WORK INSTRUCTION -> An exact reproduction of the entries is needed. Keep all pictures out of it.
[Opening DATA SHOWN section]
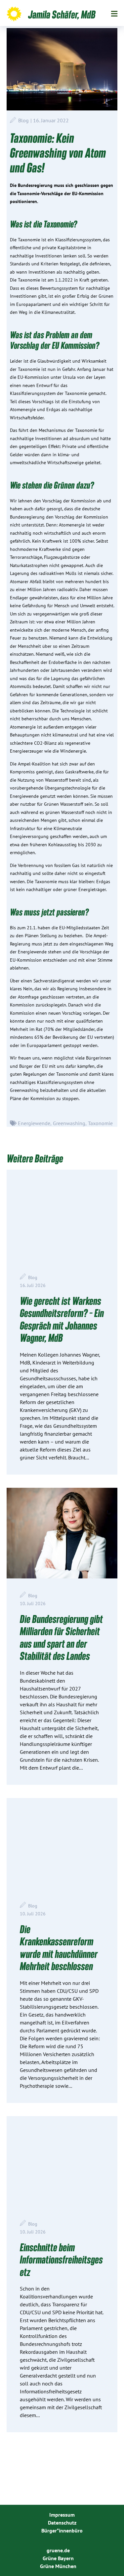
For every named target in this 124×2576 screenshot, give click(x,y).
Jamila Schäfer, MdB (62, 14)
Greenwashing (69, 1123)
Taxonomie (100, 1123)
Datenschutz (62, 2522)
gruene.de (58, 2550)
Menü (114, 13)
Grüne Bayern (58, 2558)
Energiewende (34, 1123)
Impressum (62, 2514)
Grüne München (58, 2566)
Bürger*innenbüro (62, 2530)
[Closing DATA SHOWN section]
SOLUTION TO THIS PROBLEM ->
For every named target in this 124×2576 screenshot, give click(x,y).
Jamila Schäfer, MdB (62, 14)
Greenwashing (69, 1123)
Taxonomie (100, 1123)
Datenschutz (62, 2522)
gruene.de (58, 2550)
Menü (114, 13)
Grüne Bayern (58, 2558)
Energiewende (34, 1123)
Impressum (62, 2514)
Grüne München (58, 2566)
Bürger*innenbüro (62, 2530)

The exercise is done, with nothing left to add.